The report makes a series of recommendations to help minimize food safety risks. It says that local, state and national health agencies should work closely with the industry to understand how foods are produced and distributed to speed up multi-state outbreak investigations. These investigations can reveal fixable problems that resulted in food becoming contaminated and learning lessons that can help strengthen food safety.

Additionally, the report highlights the need for food companies to play a greater role in improving food safety by following best practices for growing, processing and shipping foods. And it says that the industry can help stop outbreaks and lessen their impact by keeping detailed records to allow faster tracing of foods from source to destination, by using store loyalty cards to help identify which foods made people sick, and by notifying customers of food recalls.

Under the 2011 FDA Food Safety Modernization Act, the U.S. Food and Drug Administration (FDA) is developing new regulations that will hold both domestic and foreign companies accountable for preventing foodborne illness before it occurs.

Meanwhile, the U.S. Department of Agriculture (USDA) has been taking a science-based approach to preventing foodborne illness, relying on available data, trends and technological advances.
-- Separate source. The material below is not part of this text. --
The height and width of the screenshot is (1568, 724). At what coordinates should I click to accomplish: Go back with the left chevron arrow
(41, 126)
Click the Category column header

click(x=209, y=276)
“The USDA Food Safety and Inspection Service’s top priority is preventing multi-state foodborne illness outbreaks from occurring. As we look toward the future, USDA will continue to work with FDA, CDC, industry and the states to advance our science-based approach to food safety,” said Phillip Derfler, USDA deputy administrator for the Food Safety and Inspection Service. “By focusing on collaboration and modernization, we are confident that there will be a decline in multi-state outbreaks.”